Inês Santinhos Gonçalves

Macau é tanta coisa. Tradições orientais, ocidentais e misturadas, gastronomia, arquitectura, crenças, património. Cultura. E em todas essas coisas o jogo toca, paira. Talvez por isso – era uma bonita tese – o vencedor da competição Rush 48 do ano passado, integrante do Festival Internacional de Cinema e Vídeo, tenha organizado o seu filme de cinco minutos, feito em apenas dois dias, em torno de um tabuleiro de xadrez.

“Live”, de Maxim Bessmertny, filho do ilustre artista plástico Konstantin Bessmertny, podia ter sido feito noutro ponto qualquer do mundo, mas não foi. Foi aqui. E por isso a simbologia dos elementos ganha nova força. As peças de xadrez, a arma ao lado da mesa, o jogo de sorte e azar que é também de vida e morte, o encontro com o desconhecido.

De frente para a porta, um rapaz encara a cadeira vazia – o jogo, afinal, não se faz sozinho.
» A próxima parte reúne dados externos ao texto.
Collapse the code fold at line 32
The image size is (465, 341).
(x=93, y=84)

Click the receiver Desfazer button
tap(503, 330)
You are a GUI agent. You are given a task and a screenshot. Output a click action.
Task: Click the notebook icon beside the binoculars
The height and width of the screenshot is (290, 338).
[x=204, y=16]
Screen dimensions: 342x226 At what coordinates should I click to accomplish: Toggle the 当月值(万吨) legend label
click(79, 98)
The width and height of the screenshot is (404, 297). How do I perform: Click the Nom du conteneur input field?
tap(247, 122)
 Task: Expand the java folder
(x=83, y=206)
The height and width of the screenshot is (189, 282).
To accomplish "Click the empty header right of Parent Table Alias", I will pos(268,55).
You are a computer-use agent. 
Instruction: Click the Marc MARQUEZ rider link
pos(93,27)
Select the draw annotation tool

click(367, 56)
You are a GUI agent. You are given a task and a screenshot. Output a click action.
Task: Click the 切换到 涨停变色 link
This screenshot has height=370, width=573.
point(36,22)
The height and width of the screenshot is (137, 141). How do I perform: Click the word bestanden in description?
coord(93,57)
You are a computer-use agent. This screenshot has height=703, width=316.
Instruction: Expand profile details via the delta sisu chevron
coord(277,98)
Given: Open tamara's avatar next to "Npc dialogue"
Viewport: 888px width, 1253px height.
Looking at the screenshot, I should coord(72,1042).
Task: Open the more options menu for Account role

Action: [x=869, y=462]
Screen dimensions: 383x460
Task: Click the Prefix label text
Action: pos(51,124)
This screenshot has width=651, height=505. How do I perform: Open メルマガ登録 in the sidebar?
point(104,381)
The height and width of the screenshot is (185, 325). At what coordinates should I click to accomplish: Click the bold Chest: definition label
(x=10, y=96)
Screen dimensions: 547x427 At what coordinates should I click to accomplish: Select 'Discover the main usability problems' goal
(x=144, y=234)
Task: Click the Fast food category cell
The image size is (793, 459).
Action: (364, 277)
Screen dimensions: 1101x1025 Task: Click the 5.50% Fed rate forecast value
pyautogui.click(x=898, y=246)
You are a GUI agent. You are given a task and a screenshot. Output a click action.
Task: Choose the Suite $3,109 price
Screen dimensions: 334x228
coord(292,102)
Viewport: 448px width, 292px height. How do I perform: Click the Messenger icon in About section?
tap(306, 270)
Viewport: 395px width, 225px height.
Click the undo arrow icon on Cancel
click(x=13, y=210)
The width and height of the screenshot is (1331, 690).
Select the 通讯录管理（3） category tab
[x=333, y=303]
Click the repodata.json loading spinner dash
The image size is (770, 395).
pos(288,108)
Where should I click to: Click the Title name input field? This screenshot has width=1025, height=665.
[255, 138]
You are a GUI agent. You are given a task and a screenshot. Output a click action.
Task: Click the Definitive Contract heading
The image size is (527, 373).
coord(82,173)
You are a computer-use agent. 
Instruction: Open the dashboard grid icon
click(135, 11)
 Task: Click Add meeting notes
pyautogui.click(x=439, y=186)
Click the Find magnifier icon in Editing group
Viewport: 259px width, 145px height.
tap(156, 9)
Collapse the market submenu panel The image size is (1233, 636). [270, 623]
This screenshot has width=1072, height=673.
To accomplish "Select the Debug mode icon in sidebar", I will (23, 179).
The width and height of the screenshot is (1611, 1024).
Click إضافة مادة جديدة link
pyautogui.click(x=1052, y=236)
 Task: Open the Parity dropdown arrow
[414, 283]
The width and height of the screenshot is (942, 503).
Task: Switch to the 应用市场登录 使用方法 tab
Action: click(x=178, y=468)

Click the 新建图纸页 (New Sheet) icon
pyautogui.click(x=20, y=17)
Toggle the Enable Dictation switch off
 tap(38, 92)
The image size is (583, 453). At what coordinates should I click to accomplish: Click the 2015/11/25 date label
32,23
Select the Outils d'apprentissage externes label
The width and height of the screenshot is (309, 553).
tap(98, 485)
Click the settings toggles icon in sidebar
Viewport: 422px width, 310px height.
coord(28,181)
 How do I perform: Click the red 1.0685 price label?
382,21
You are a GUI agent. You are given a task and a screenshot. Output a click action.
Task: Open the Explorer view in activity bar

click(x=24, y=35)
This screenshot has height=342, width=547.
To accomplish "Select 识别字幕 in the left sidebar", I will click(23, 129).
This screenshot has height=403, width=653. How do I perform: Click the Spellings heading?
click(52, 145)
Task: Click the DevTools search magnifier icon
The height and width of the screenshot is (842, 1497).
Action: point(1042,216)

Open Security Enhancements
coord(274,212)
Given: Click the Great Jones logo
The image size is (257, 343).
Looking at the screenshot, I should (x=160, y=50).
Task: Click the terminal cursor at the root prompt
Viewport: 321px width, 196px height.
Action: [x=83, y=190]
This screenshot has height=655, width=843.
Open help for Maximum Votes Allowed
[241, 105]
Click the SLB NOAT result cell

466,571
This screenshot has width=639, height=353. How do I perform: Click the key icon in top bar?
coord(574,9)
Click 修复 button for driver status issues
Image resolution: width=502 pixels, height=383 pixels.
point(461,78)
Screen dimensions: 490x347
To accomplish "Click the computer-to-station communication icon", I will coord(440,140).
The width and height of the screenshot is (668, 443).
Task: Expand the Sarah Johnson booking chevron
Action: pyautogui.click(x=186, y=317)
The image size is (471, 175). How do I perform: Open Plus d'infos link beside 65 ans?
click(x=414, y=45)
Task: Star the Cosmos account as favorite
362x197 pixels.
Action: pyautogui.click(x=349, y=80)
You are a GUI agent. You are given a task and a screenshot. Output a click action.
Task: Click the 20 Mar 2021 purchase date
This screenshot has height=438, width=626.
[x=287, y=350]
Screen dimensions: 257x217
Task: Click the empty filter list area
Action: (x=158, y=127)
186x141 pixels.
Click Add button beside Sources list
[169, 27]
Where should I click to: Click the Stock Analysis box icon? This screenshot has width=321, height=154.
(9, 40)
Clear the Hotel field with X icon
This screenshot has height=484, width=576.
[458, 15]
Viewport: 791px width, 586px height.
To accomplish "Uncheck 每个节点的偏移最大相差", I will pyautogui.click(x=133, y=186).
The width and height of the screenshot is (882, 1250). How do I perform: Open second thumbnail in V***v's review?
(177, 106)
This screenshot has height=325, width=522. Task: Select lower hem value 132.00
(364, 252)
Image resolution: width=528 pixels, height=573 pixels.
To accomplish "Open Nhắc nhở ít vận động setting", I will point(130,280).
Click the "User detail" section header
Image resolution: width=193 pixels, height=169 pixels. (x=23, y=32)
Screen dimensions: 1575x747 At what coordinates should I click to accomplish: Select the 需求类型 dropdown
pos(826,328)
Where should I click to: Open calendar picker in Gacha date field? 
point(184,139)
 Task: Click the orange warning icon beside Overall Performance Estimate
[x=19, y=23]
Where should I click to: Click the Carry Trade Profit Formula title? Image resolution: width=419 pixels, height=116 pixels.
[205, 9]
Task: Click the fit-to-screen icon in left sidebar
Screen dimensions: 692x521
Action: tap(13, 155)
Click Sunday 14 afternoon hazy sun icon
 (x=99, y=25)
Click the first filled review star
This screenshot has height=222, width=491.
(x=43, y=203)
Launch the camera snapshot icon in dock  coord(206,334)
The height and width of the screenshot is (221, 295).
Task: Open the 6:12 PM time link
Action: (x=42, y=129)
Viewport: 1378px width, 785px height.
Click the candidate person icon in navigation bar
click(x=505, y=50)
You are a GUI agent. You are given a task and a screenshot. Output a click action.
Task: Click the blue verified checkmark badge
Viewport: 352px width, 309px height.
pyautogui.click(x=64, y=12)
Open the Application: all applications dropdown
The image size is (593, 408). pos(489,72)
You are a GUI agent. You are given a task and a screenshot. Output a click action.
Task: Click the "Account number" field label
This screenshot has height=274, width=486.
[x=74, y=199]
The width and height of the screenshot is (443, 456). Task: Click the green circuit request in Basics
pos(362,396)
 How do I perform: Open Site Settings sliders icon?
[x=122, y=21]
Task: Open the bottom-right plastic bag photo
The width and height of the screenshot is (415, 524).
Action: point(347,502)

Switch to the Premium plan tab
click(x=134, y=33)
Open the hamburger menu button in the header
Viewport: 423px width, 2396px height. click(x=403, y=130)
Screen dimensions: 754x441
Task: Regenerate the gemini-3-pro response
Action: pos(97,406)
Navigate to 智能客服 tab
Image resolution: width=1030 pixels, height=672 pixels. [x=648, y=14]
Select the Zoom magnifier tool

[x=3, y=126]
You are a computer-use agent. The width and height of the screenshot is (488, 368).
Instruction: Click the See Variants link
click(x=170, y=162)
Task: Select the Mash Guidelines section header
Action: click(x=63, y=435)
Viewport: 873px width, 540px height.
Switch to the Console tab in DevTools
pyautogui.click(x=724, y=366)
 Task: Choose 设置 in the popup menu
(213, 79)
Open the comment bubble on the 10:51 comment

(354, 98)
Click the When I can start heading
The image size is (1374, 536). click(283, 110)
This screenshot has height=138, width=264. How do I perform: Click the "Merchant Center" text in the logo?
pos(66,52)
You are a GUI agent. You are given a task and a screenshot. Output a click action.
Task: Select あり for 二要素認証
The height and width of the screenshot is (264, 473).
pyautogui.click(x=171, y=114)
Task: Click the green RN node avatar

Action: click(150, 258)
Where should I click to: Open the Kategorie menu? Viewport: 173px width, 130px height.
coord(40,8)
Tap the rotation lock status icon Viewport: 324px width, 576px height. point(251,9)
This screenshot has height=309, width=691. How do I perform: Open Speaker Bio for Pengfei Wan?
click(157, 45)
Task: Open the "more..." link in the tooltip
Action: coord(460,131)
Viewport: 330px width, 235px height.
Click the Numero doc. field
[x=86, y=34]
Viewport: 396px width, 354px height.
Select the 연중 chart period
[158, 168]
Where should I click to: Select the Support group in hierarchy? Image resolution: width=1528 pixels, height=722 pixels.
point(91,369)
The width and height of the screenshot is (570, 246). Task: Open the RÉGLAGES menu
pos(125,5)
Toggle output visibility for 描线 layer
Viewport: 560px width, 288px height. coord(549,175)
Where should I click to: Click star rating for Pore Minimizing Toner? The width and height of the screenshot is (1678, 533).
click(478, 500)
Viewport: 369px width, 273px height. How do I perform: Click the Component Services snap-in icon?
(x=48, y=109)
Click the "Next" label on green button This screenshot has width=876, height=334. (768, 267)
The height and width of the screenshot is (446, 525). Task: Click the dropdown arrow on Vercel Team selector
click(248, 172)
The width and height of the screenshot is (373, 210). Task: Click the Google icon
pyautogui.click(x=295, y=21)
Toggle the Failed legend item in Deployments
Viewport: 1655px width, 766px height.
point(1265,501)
A chegada do seu novo companheiro de casa, que naquele momento conhece pela primeira vez, não causa espanto, alegria ou particulares expressões faciais. Só lhe interessa uma coisa: “Jogas?”

O jovem de gorro e camisa de alças acede, desconfiado. “Para que serve isto?”, lança de sobrancelha erguida e ar provocador. “Conhecimento. O conhecimento, meu amigo, é vida.”

Eles são a antítese um do outro. Um aprumadinho, voz enigmática, postura desafiante, costas direitas e colarinho branco. O outro, meio pinta de gangster, braços nus, ar de enfado, “eu sei lá” na ponta da língua, cotovelos desleixadamente apoiados na mesa.

O jogo, aqui, vira. “O que achas que é a vida?”, atira o mais sério. “A vida é sobre perda. A vida é problemas, a vida é raiva.” E entre cada adjectivo um fragmento de uma imagem, rápida, mas suficiente para nos revelar que nosso jovem punk não teve um percurso em mar de rosas. A infância com difíceis despedidas, o vício com dolorosas consequências, a violência, o medo e o descontrolo.

E acaba por ser isto. A vida espinhosa de um, é alvo de desejo do outro. “Quero sentir alguma coisa!”, grita. Afinal, mais vale sofrer, temer, falhar do que viver numa bolha de ausência. Eternamente a planear a próxima jogada.

Mas quem tem marcas da dureza do percurso, entende o capricho que é o sentir só por sentir. Mesmo que seja mau. Uma arma sobe para cima da mesa. “Isto é vida suficiente para ti?”

A resposta fica por dar, aqui e talvez no próprio filme – mas isso já é uma questão de interpretação.

Com o Festival Internacional de Cinema e Vídeo a terminar este fim-de-semana, novos talentos locais sobem ao pódio. Em ficção, documentário e animação. Veremos se nalgum deles volta a pairar a presença infame da fortuna.